DX Encoding on a 35mm Film Canister

Most new 35mm film sold at this point has a DX code. This lets cameras to detect and set the ISO when the film canister is loaded into the camera.

The ISO on the Pentax P3 will be set automatically. This is due to the fact that the camera has electronics to read the DX-coding on film canisters.

Pentax P3 Resources

Where to Get Film Developed?

There are a handful of possible choices for where to process 35mm film. For a more in-depth explanation of the possible choices read my article on Where to Develop Film.

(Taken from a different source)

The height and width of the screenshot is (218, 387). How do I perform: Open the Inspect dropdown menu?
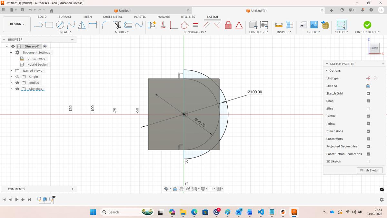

WARNING: Film doesn't get processed locally at big box stores and pharmacies. They send film away to be processed by a separate company. Because of this, you will not get your processed negatives back.

  1. Develop Film at Home
  2. Use a Local Photography Lab
  3. Use a Mail Order Photo Lab
  4. Pharmacy or Big Box Store

The most convenient method and the method I suggest doing if you're just getting started using film is to mail your film to a photo lab to be processed and scanned. A disadvantage of this is that it will get really expensive if you are regularly using film.

Assuming that you are using a moderate to high-volume of film, there are a few activities that you are able to do to lower your costs.

Bulk Loading Film

Ordering a roll of 100 feet of film and loading it into canisters by hand is considered one of the most well-known options to cut costs.

A 100-foot roll should load typically around 18 canisters of film containing 36 exposures. Count on savings of 20-30% based on the film.

Bear in mind that you're limited to 100-foot rolls of black and white film. This is in part because black & white film is less difficult and more cost-effective to process yourself.

Home Developing and Scanning

Any film can be processed by hand. It's an intelligent option to spend less so you can use more film with your Pentax P3.

Black and white film is significantly less difficult to develop. Chemical temperature and development times are not as imperative to do correctly with black & white films as temperatures and time are for color negative or slide film.